HO CHI MINH CITY, Vietnam – The annual summit of the Asia Pacific Economic Cooperation forum kicked off virtually on Friday in Kuala Lumpur, with United States’ President Donald Trump making a return to the international scene by participating in the meet despite his loss in the recent presidential elections.
In the inaugural address, Malaysian Prime Minister Muhyuddin Yassin said that the first and foremost priority of the bloc – which groups together 21 economies of the region – was to support and commit to the system of multilateral trade.
The meeting has been marked by the rivalry between Chinese President Xi Jinping and Trump, who differed from the other leaders speaking via video-conferencing by appearing without the official background of this year’s summit.
Yassin highlighted the importance of an economic recovery after the downturn caused by the COVID-19 pandemic, which has strongly affected the attitude towards trade and economic priorities within APEC.
“The health risks and its impact on the global economic ecosystem has been the major priority agenda for all APEC economies this year,” he said.
The Malaysian PM said that the members had to find the “fine balance” between health priorities and economic necessities, and highlighted the importance of boosting the digital economy in order to create more jobs and ensure an inclusive economy.
Yassin’s speech was followed by similar online interventions by other leaders,.
Chinese President Xi Jinping said Beijing was “actively considering” joining the Comprehensive and Progressive Agreement for Trans-Pacific Partnership (CPTPP), a free trade agreement signed by 11 members of APEC.
“We need to improve economic governance and foster an open, fair, equitable and non-discriminatory environment for businesses,” said the Chinese president, who made a strong pitch for multilateralism and open markets.
China had on Sunday signed the Regional Comprehensive Economic Partnership, the world’s biggest free trade agreement, which includes Japan, South Korea, Australia, New Zealand and the 10 members of the Association of Southeast Asian Nations (ASEAN).
APEC said in a statement that the national leaders are expected to sign a declaration highlighting the work carried out by the bloc during the past year and reaching a consensus about free trade, investments, response to the pandemic, ease of doing business and digitalization.

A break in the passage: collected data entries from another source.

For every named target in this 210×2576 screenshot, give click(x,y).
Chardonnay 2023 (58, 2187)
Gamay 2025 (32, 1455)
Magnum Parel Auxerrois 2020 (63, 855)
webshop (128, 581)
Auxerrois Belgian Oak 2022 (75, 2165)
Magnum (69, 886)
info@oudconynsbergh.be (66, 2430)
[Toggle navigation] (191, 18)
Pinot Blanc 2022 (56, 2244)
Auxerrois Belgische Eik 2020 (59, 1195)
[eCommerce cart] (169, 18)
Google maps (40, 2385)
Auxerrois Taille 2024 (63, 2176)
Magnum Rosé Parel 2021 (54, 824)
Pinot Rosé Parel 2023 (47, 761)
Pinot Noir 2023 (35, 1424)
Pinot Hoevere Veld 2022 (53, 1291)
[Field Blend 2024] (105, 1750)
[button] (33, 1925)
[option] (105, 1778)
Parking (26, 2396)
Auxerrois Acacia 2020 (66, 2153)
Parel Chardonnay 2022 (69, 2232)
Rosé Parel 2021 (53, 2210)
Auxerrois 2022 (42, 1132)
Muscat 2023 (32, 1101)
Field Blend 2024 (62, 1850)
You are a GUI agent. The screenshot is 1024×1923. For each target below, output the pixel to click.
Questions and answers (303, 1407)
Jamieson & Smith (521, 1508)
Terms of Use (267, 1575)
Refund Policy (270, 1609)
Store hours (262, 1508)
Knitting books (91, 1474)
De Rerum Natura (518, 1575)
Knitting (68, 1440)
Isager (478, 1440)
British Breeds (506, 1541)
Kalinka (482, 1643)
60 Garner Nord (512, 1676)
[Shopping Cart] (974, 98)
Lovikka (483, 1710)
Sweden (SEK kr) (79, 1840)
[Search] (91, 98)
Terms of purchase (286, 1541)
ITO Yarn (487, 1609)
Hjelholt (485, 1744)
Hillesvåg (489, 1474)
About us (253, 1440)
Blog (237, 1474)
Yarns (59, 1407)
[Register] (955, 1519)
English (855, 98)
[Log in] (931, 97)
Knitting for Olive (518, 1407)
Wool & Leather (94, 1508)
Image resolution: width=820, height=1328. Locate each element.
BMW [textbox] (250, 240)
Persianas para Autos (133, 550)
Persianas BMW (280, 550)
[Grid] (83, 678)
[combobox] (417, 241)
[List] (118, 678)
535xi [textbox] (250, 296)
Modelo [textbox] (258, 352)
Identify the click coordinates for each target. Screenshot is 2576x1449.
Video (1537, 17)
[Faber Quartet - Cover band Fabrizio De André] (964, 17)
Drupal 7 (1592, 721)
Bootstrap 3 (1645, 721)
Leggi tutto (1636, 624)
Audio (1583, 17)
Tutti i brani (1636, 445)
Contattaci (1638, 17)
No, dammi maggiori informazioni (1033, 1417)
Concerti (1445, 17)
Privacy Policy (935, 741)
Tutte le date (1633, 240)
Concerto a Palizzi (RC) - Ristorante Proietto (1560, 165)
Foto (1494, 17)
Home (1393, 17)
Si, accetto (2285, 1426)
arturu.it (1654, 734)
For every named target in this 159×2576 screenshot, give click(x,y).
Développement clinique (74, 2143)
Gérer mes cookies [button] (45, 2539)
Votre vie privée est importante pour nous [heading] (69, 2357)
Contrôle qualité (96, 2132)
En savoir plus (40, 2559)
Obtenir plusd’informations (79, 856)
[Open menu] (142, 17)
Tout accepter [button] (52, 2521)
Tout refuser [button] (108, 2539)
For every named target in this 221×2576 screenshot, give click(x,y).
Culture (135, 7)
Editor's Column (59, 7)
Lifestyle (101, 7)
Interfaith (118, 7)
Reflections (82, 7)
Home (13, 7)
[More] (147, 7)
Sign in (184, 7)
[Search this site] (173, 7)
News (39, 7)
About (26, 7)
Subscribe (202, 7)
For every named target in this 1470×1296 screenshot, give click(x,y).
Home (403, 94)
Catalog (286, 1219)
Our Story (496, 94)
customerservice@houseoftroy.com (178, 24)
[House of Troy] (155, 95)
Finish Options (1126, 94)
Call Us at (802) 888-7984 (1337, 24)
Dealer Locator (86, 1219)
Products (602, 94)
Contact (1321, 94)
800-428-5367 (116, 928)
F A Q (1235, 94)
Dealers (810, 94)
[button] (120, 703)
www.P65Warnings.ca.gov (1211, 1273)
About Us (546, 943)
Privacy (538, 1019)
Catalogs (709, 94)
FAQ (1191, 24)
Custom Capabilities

If approved, this would be the first APEC joint declaration in three years, as last year’s summit in Chile had to be canceled due to anti-government protests, while the 2018 meet in Papua New Guinea witnessed major disagreements between China and the US, which led to the declaration not being issued for the first time in the forum’s history.
APEC, founded in 1989, consists of 21 member countries and accounts for nearly 60% of the global GDP as well as more than half of global trade.
It forms a market of 2.85 billion consumers – around 40% of the world’s population – and aims to establish a free trade zone among member economies by 2020.
APEC is made up of Australia, Brunei, Canada, Chile, China, South Korea, the United States, the Philippines, Hong Kong, Indonesia, Japan, Malaysia, Mexico, New Zealand, Papua New Guinea, Peru, Russia, Singapore, Taiwan, Thailand and Vietnam.